## Provided records
BEGIN

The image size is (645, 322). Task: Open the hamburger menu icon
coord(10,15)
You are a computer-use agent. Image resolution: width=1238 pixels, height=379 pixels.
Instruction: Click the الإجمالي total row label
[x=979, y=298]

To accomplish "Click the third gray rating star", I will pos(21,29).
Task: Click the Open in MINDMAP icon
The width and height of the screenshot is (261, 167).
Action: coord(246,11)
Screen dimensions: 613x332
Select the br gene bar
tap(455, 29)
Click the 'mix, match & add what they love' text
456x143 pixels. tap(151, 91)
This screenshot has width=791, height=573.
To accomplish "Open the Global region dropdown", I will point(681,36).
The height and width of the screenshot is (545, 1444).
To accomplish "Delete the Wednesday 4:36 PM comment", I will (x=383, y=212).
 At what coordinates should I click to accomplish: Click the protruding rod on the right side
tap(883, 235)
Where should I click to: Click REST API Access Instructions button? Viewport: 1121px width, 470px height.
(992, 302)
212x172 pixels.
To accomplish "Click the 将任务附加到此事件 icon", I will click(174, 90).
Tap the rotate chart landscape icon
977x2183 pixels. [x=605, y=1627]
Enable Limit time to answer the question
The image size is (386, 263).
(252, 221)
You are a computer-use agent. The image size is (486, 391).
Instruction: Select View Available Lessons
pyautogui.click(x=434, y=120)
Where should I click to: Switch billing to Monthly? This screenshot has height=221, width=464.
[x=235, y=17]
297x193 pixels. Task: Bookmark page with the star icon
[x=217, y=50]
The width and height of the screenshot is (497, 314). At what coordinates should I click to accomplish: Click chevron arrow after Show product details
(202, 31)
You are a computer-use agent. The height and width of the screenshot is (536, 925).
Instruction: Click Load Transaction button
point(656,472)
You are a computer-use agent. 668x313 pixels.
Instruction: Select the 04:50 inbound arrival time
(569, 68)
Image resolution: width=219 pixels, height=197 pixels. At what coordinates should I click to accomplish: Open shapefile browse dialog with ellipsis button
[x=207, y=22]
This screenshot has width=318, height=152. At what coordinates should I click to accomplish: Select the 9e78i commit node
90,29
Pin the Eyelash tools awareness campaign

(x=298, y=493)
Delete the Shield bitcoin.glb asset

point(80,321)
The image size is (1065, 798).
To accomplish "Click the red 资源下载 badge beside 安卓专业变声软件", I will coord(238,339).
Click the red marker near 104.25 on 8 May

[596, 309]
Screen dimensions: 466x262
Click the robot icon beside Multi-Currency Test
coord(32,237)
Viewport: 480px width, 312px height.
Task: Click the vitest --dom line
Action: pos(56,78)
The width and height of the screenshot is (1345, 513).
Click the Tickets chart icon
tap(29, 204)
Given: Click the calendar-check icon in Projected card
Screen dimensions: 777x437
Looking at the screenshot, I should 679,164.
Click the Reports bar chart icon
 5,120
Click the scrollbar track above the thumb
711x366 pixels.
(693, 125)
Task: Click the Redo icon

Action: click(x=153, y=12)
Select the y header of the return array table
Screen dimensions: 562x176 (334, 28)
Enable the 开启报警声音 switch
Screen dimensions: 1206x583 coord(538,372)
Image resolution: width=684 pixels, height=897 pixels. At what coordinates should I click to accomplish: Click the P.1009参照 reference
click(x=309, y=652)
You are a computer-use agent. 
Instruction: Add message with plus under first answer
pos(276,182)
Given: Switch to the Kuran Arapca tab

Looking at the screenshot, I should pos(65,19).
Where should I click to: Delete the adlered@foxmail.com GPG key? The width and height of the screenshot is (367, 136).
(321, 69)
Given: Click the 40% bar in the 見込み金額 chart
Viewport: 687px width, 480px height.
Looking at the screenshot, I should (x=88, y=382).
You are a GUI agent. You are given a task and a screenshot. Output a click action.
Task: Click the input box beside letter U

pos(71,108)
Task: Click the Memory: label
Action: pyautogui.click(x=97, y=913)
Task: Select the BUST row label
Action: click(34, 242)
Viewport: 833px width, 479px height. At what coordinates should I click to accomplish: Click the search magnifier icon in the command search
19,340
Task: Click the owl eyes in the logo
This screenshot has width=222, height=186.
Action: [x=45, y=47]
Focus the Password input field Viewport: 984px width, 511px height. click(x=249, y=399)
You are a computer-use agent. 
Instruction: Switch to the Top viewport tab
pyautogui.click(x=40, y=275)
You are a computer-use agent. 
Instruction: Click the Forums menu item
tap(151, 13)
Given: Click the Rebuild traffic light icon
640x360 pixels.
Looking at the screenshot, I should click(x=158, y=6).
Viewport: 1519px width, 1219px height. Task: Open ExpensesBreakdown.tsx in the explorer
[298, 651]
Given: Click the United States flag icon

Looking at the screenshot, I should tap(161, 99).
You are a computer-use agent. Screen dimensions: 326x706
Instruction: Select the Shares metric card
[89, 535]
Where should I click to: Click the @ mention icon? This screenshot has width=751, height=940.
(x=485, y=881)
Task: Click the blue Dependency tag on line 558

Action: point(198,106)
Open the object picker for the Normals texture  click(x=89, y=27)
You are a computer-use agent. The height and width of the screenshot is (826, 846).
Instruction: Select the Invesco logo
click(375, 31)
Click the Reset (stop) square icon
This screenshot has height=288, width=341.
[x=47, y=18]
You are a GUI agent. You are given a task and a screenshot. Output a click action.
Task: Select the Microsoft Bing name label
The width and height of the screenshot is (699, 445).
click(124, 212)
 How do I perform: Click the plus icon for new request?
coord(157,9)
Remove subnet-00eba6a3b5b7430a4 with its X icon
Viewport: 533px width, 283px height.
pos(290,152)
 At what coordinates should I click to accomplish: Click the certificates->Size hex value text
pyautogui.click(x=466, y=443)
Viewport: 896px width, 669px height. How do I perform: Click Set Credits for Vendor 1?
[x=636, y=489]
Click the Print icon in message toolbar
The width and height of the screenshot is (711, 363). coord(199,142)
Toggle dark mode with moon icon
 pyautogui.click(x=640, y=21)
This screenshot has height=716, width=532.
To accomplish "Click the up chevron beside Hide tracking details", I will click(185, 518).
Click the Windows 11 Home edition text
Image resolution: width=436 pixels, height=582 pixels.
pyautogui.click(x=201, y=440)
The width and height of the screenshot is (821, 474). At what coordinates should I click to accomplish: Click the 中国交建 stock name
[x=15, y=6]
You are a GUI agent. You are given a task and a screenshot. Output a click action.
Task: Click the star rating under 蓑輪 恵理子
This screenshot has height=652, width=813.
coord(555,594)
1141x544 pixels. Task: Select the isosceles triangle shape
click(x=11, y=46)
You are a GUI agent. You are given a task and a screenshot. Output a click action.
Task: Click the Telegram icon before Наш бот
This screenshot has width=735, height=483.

END

## Directions
Restate the data above word for word.

## Result of the exercise
The image size is (645, 322). Task: Open the hamburger menu icon
coord(10,15)
You are a computer-use agent. Image resolution: width=1238 pixels, height=379 pixels.
Instruction: Click the الإجمالي total row label
[x=979, y=298]

To accomplish "Click the third gray rating star", I will pos(21,29).
Task: Click the Open in MINDMAP icon
The width and height of the screenshot is (261, 167).
Action: coord(246,11)
Screen dimensions: 613x332
Select the br gene bar
tap(455, 29)
Click the 'mix, match & add what they love' text
456x143 pixels. tap(151, 91)
This screenshot has width=791, height=573.
To accomplish "Open the Global region dropdown", I will point(681,36).
The height and width of the screenshot is (545, 1444).
To accomplish "Delete the Wednesday 4:36 PM comment", I will (x=383, y=212).
 At what coordinates should I click to accomplish: Click the protruding rod on the right side
tap(883, 235)
Where should I click to: Click REST API Access Instructions button? Viewport: 1121px width, 470px height.
(992, 302)
212x172 pixels.
To accomplish "Click the 将任务附加到此事件 icon", I will click(174, 90).
Tap the rotate chart landscape icon
977x2183 pixels. [x=605, y=1627]
Enable Limit time to answer the question
The image size is (386, 263).
(252, 221)
You are a computer-use agent. The image size is (486, 391).
Instruction: Select View Available Lessons
pyautogui.click(x=434, y=120)
Where should I click to: Switch billing to Monthly? This screenshot has height=221, width=464.
[x=235, y=17]
297x193 pixels. Task: Bookmark page with the star icon
[x=217, y=50]
The width and height of the screenshot is (497, 314). At what coordinates should I click to accomplish: Click chevron arrow after Show product details
(202, 31)
You are a computer-use agent. The height and width of the screenshot is (536, 925).
Instruction: Click Load Transaction button
point(656,472)
You are a computer-use agent. 668x313 pixels.
Instruction: Select the 04:50 inbound arrival time
(569, 68)
Image resolution: width=219 pixels, height=197 pixels. At what coordinates should I click to accomplish: Open shapefile browse dialog with ellipsis button
[x=207, y=22]
This screenshot has width=318, height=152. At what coordinates should I click to accomplish: Select the 9e78i commit node
90,29
Pin the Eyelash tools awareness campaign

(x=298, y=493)
Delete the Shield bitcoin.glb asset

point(80,321)
The image size is (1065, 798).
To accomplish "Click the red 资源下载 badge beside 安卓专业变声软件", I will coord(238,339).
Click the red marker near 104.25 on 8 May

[596, 309]
Screen dimensions: 466x262
Click the robot icon beside Multi-Currency Test
coord(32,237)
Viewport: 480px width, 312px height.
Task: Click the vitest --dom line
Action: pos(56,78)
The width and height of the screenshot is (1345, 513).
Click the Tickets chart icon
tap(29, 204)
Given: Click the calendar-check icon in Projected card
Screen dimensions: 777x437
Looking at the screenshot, I should 679,164.
Click the Reports bar chart icon
 5,120
Click the scrollbar track above the thumb
711x366 pixels.
(693, 125)
Task: Click the Redo icon

Action: click(x=153, y=12)
Select the y header of the return array table
Screen dimensions: 562x176 (334, 28)
Enable the 开启报警声音 switch
Screen dimensions: 1206x583 coord(538,372)
Image resolution: width=684 pixels, height=897 pixels. At what coordinates should I click to accomplish: Click the P.1009参照 reference
click(x=309, y=652)
You are a computer-use agent. 
Instruction: Add message with plus under first answer
pos(276,182)
Given: Switch to the Kuran Arapca tab

Looking at the screenshot, I should pos(65,19).
Where should I click to: Delete the adlered@foxmail.com GPG key? The width and height of the screenshot is (367, 136).
(321, 69)
Given: Click the 40% bar in the 見込み金額 chart
Viewport: 687px width, 480px height.
Looking at the screenshot, I should (x=88, y=382).
You are a GUI agent. You are given a task and a screenshot. Output a click action.
Task: Click the input box beside letter U

pos(71,108)
Task: Click the Memory: label
Action: pyautogui.click(x=97, y=913)
Task: Select the BUST row label
Action: click(34, 242)
Viewport: 833px width, 479px height. At what coordinates should I click to accomplish: Click the search magnifier icon in the command search
19,340
Task: Click the owl eyes in the logo
This screenshot has width=222, height=186.
Action: [x=45, y=47]
Focus the Password input field Viewport: 984px width, 511px height. click(x=249, y=399)
You are a computer-use agent. 
Instruction: Switch to the Top viewport tab
pyautogui.click(x=40, y=275)
You are a computer-use agent. 
Instruction: Click the Forums menu item
tap(151, 13)
Given: Click the Rebuild traffic light icon
640x360 pixels.
Looking at the screenshot, I should click(x=158, y=6).
Viewport: 1519px width, 1219px height. Task: Open ExpensesBreakdown.tsx in the explorer
[298, 651]
Given: Click the United States flag icon

Looking at the screenshot, I should tap(161, 99).
You are a computer-use agent. Screen dimensions: 326x706
Instruction: Select the Shares metric card
[89, 535]
Where should I click to: Click the @ mention icon? This screenshot has width=751, height=940.
(x=485, y=881)
Task: Click the blue Dependency tag on line 558

Action: point(198,106)
Open the object picker for the Normals texture  click(x=89, y=27)
You are a computer-use agent. The height and width of the screenshot is (826, 846).
Instruction: Select the Invesco logo
click(375, 31)
Click the Reset (stop) square icon
This screenshot has height=288, width=341.
[x=47, y=18]
You are a GUI agent. You are given a task and a screenshot. Output a click action.
Task: Select the Microsoft Bing name label
The width and height of the screenshot is (699, 445).
click(124, 212)
 How do I perform: Click the plus icon for new request?
coord(157,9)
Remove subnet-00eba6a3b5b7430a4 with its X icon
Viewport: 533px width, 283px height.
pos(290,152)
 At what coordinates should I click to accomplish: Click the certificates->Size hex value text
pyautogui.click(x=466, y=443)
Viewport: 896px width, 669px height. How do I perform: Click Set Credits for Vendor 1?
[x=636, y=489]
Click the Print icon in message toolbar
The width and height of the screenshot is (711, 363). coord(199,142)
Toggle dark mode with moon icon
 pyautogui.click(x=640, y=21)
This screenshot has height=716, width=532.
To accomplish "Click the up chevron beside Hide tracking details", I will click(185, 518).
Click the Windows 11 Home edition text
Image resolution: width=436 pixels, height=582 pixels.
pyautogui.click(x=201, y=440)
The width and height of the screenshot is (821, 474). At what coordinates should I click to accomplish: Click the 中国交建 stock name
[x=15, y=6]
You are a GUI agent. You are given a task and a screenshot. Output a click action.
Task: Click the star rating under 蓑輪 恵理子
This screenshot has height=652, width=813.
coord(555,594)
1141x544 pixels. Task: Select the isosceles triangle shape
click(x=11, y=46)
You are a GUI agent. You are given a task and a screenshot. Output a click action.
Task: Click the Telegram icon before Наш бот
This screenshot has width=735, height=483.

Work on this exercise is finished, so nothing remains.